Anthropologist Alice Dewey shows a shadow puppet from Indonesia during a panel discussion featuring the life and work of Stanley Ann Dunham, President Barack Obama’s mother, at the University of Hawaii.

Alice G. Dewey, a University of Hawaii anthropology professor emeritus who helped document Barack Obama’s upbringing on Oahu while his U.S. heritage was being questioned, died of a stroke June 11. She was 88.

Services will be held at 6 p.m. Sept. 23 at the UH Music Department on Dole Street.

Dewey was the granddaughter of John Dewey, an American philosopher and educator who founded the philosophical movement known as pragmatism, Nancy Cooper, a UH anthropology lecturer, wrote to the Honolulu Star-Advertiser. She was born Dec. 4, 1928, in Huntington, N.Y.

But Dewey’s mentorship of Obama’s mother, UH doctoral graduate Stanley Ann Dunham, placed Dewey into national prominence in 2008 when so-called “birthers,” led by current President Donald Trump, began questioning Obama’s 1961 birth at the hospital then called Kapiolani Maternity &Gynecological Hospital.

“During Barack Obama’s two presidential campaigns, Dewey became something of a media star, sought after by news reporters in their hunger for details about the president’s early life,” Cooper wrote. “Dewey could often be found in her book-filled office on the Manoa campus, giving interviews to newspapers and radio reporters, and magazine writers. … Dewey joked about her ‘second career’ as a spokesperson for Dunham.”

Dewey’s influence on Dunham’s work helping craftsmen in Indonesia and Africa acquire small “micro loans” to improve their lives and their villages likely helped shape Obama’s approach to economic and foreign policy.

In a 2008 interview with The Honolulu Advertiser, Dewey said Dunham’s work “made it clear that you had to understand what they (the people you hope to help) are doing and for what. The implication for (then) Sen. Obama is that if you’re going to do something intended to help somebody, you’d better understand the implications and whether it’s suited to the economics of that place. Just throwing money at a problem doesn’t do it. You really have to understand what you’re doing in order to help people.”
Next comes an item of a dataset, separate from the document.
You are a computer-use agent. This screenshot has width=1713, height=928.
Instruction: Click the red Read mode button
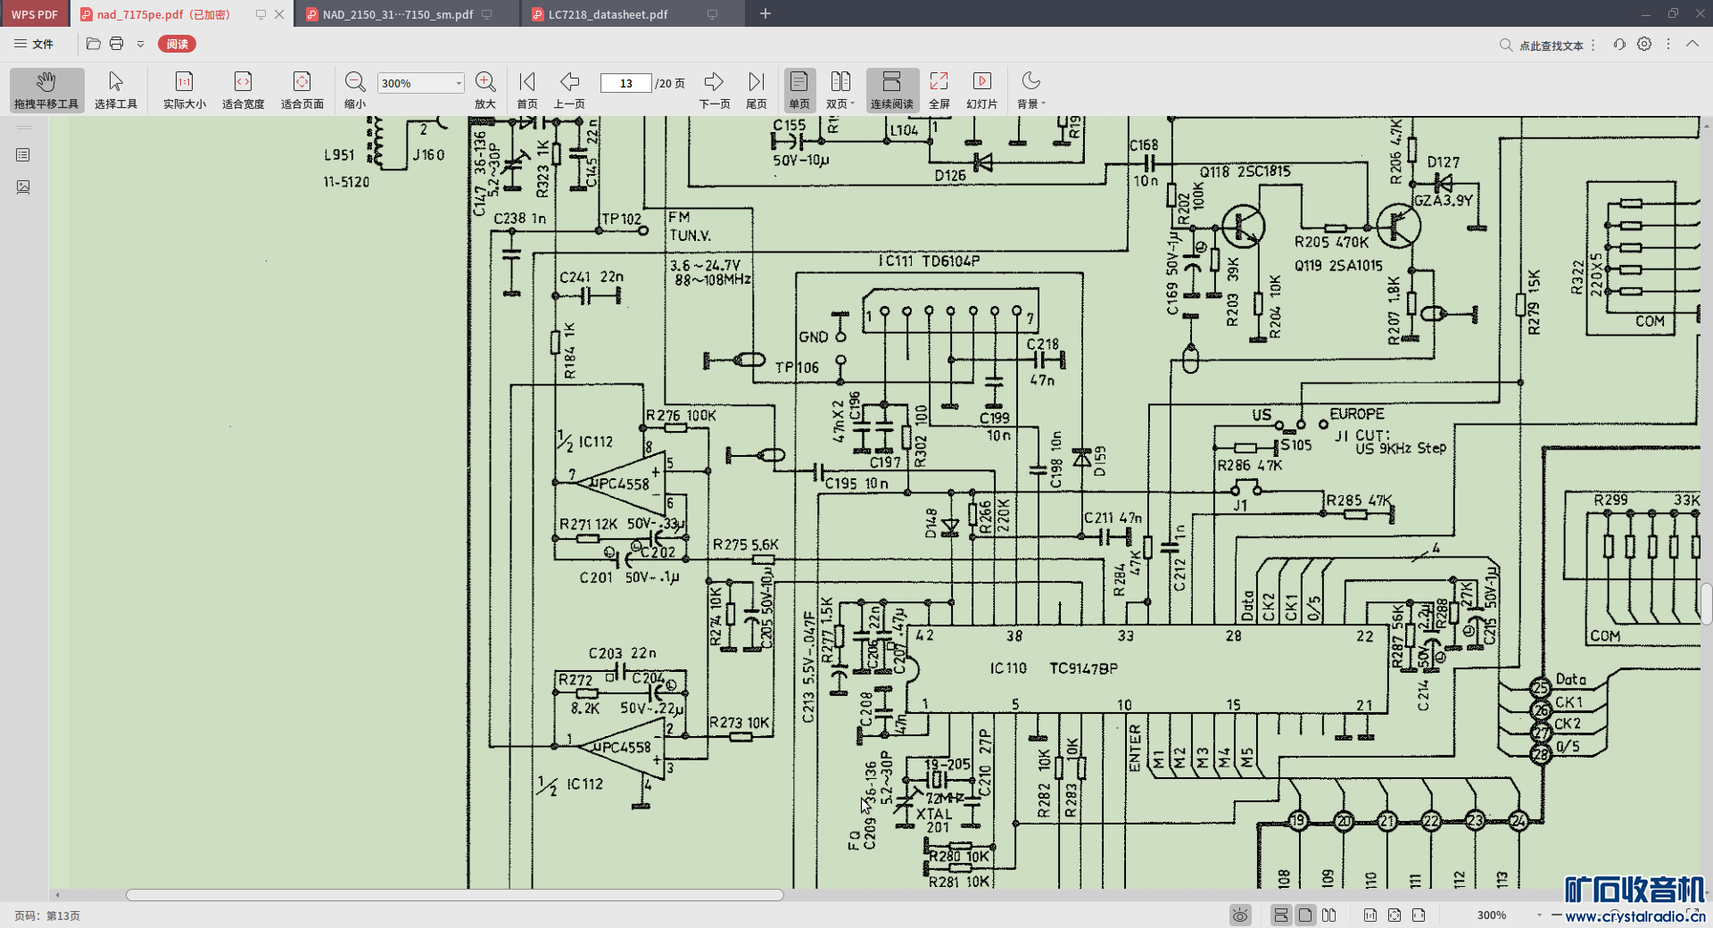coord(177,44)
In the mid-1950s, according to Cooper, Dewey was a graduate student at Radcliffe College, Harvard University when she joined a team studying East Javanese society and culture, and went on to become a “well-regarded scholar of Javanese culture,” particularly the critical roles that women played in the local market system.

“She said her grandfather’s ideas on pragmatism inspired her to study how ordinary people from other societies survive and make meaning out of their lives,” Cooper wrote. “Anthropologists regarded her monograph ‘Peasant Marketing in Java’ as seminal study of economic anthropology and Javanese culture. Dewey also did field work studying the Maoris of New Zealand and a Javanese community in New Caledonia.”

“Dewey was noted for her kindness and generosity to graduate students, many who were struggling to get by on small stipends,” Cooper wrote.

Dewey offered them rooms in her large Manoa home, stored their possessions, loaned them her car and ferried them to and from the airport, Cooper wrote. About those who asked to borrow money, the professor joked about the “Dewey Foundation,” which was simply Dewey’s own pocketbook.

Dewey joined the UH faculty in 1962 and retired in 2005, Cooper wrote. She is survived by her niece Rhonda Dewey of Tuscon, Ariz., and two grandnieces.

In lieu of flowers, donations can be made in Dewey’s memory to the Hawaii Gamelan Society and mailed to Nancy Cooper at Saunders Hall 346, 2424 Maile Way, Honolulu 96822.